Ms. Ospina brings extensive experience in ESG strategy, external affairs, governance, government and Indigenous relations and critical minerals development across the Americas. Throughout her career, she has worked at the intersection of responsible mining, socio-economic inclusion and community engagement, helping integrate ESG considerations into resource projects from the earliest stages of development.
Her work has been recognized across the industry through her role as founder of O Trade, a socio-economic consultancy firm; her position as Social Performance Advisor for the Americas at Rio Tinto; her contribution to the IFC/World Bank Early Stakeholder Engagement Guideline for mineral projects; and her recognition in the WIM100 2022, which highlights leading women shaping the global mining industry.
In conjunction with Ms. Ospina's appointment, Algo Grande is also pleased to announce that the Company is in the final stages of completing its inaugural ESG disclosure submission through the Digbee ESG Platform, a mining-focused ESG disclosure and assessment framework utilized by mining companies, investors and industry stakeholders globally.
Digbee ESG is a mining-specific ESG disclosure and ratings platform designed to help mining companies measure, manage and communicate ESG performance using standardized frameworks aligned with major global ESG standards and investor expectations. The platform is widely used within the mining industry to improve transparency, strengthen ESG governance and support responsible project development. Digbee's framework is specifically designed for mining companies and incorporates independent expert assessment methodologies intended to support comparability and credibility across the sector.
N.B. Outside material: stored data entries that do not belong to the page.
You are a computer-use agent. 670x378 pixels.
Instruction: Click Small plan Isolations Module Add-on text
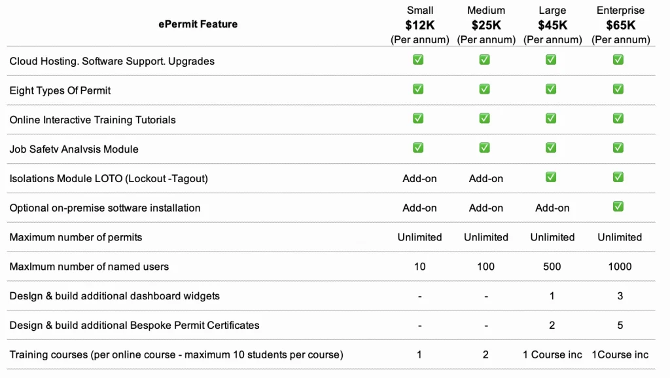tap(420, 178)
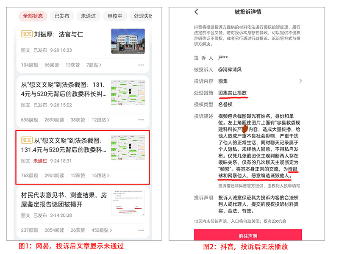Switch to the 未通过 filter tab
The image size is (339, 254).
(88, 16)
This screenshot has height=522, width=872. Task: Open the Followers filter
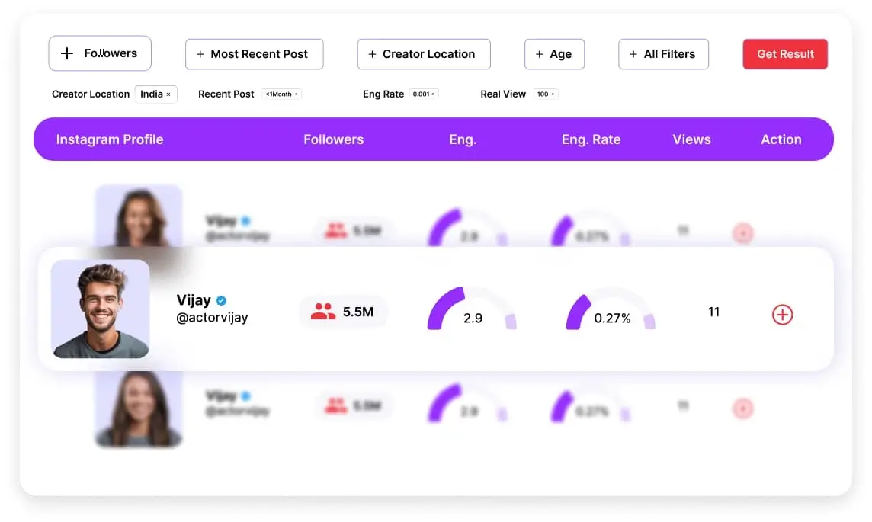pos(100,53)
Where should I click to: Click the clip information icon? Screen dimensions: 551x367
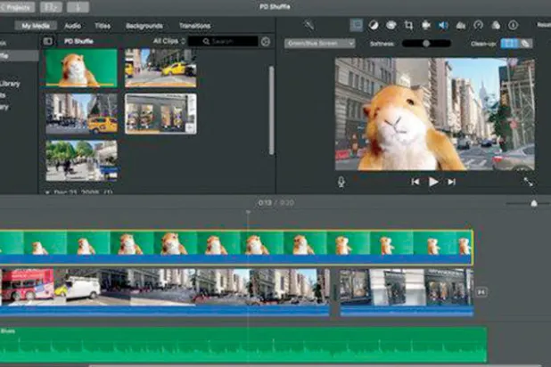tap(513, 25)
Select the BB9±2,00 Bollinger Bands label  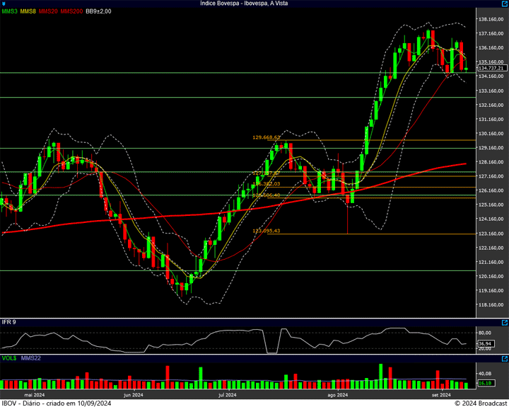tap(98, 11)
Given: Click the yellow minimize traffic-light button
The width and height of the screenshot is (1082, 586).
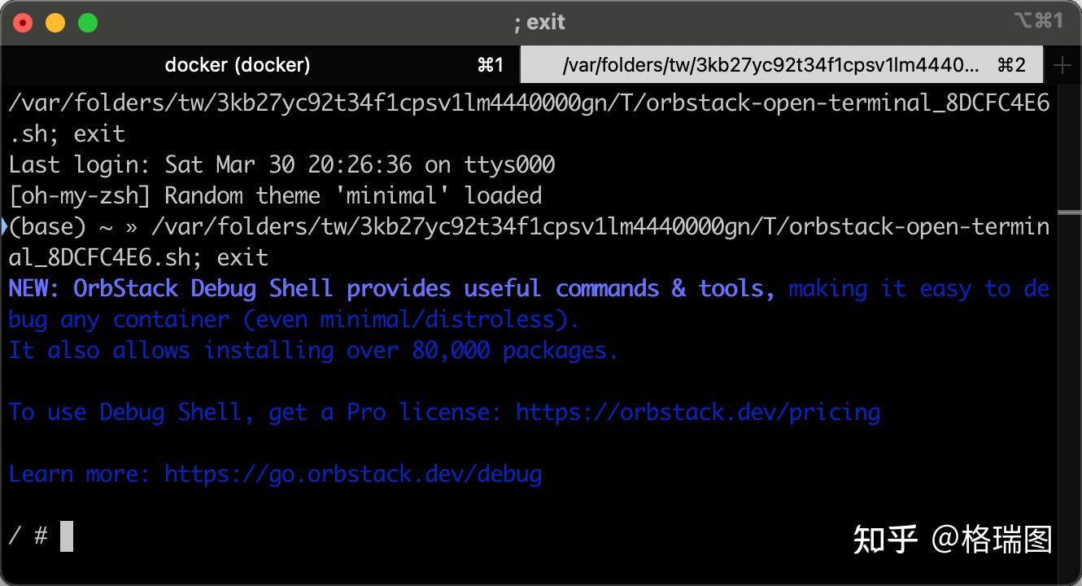Looking at the screenshot, I should [x=55, y=22].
Enrico Gay, CEO of Algo Grande Copper, commented: "Creating positive outcomes for communities, protecting the environment and building long-term relationships are core priorities for Algo Grande as we advance the Adelita Project. We are grateful for the positive relationships already established with the communities surrounding the Adelita Project, but our ambition is to go beyond the minimum requirements typically associated with exploration and land use agreements. We believe the mining industry has a unique opportunity to create lasting benefits for the people and communities closest to these projects, and our goal is to build a true win-win model for everyone involved. I am confident Monica's experience will help strengthen this vision as Algo Grande continues building a modern copper exploration company focused on responsible growth and long-term value creation."
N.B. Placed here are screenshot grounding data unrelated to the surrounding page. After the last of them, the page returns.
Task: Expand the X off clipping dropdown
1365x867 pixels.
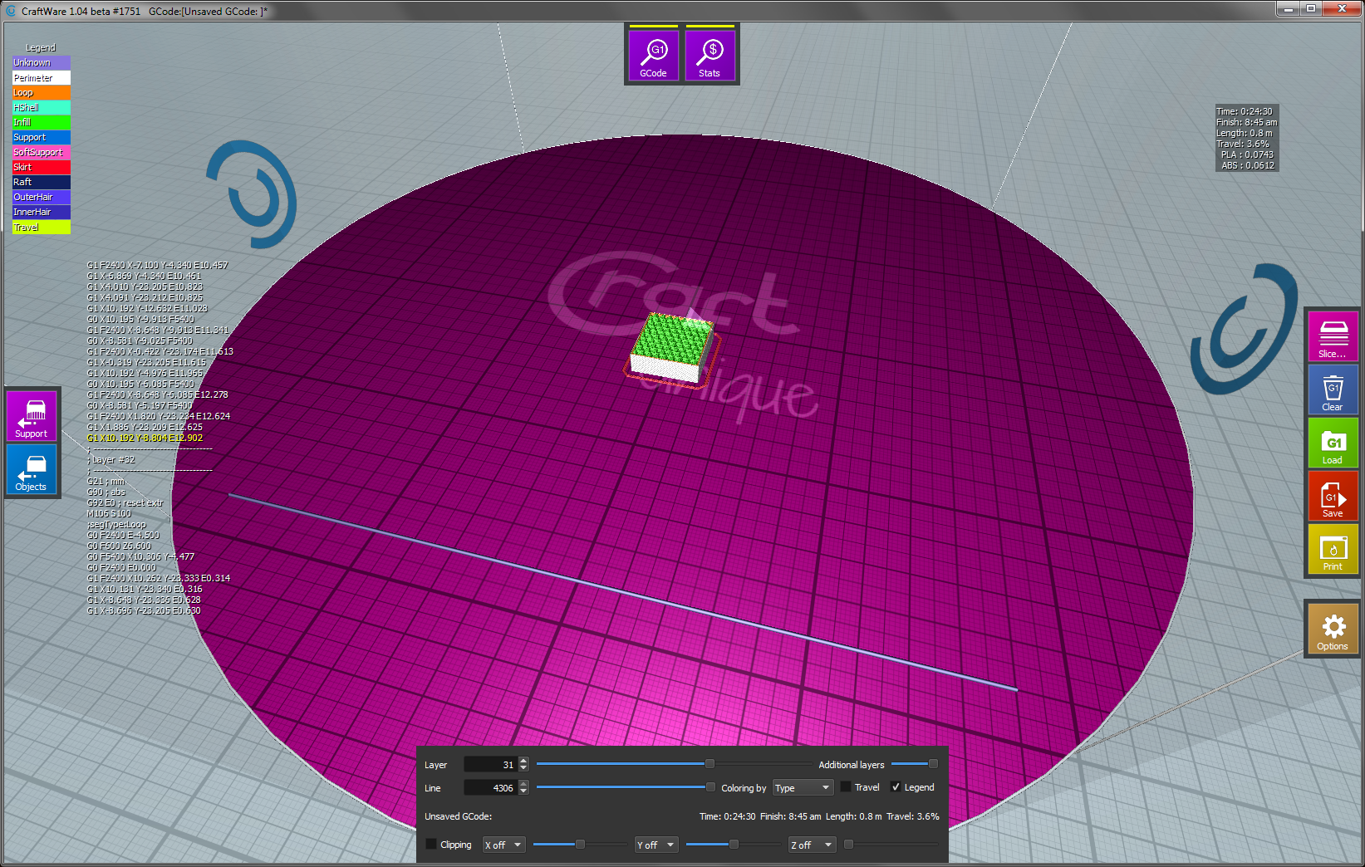Action: click(503, 845)
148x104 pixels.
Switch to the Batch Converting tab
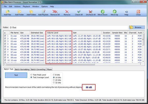tap(38, 69)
Ms. Ospina commented: "The mining industry plays a critical role in the global energy transition and the development of resilient critical mineral supply chains. What drew me to Algo Grande is the Company's commitment to embedding responsible mining principles from the earliest stages of project development, sending a strong signal to stakeholders and communities that ESG performance will be proactively managed and that progress toward operational readiness will be grounded in trust and long-term value creation. I look forward to supporting the development of the Adelita Project."
Investor Relations and Consulting Agreements
Algo Grande is additionally pleased to announce amendments to the following investor relations and consulting agreements.
Fairfax Partners
On December 18, 2025, the Company issued a news release announcing, among others, a services agreement (the "Fairfax Agreement") with Fairfax Partners ("Fairfax"), a British Columbia based company. The Fairfax Agreement has an initial term of 6 months, following the initial term the Fairfax Agreement shall continue on a month-to-month basis, unless terminated by either party. Pursuant to the Fairfax Agreement, among other consideration, Algo Grande shall pay Fairfax a monthly fee of $5,000, to be paid on the first day of each month.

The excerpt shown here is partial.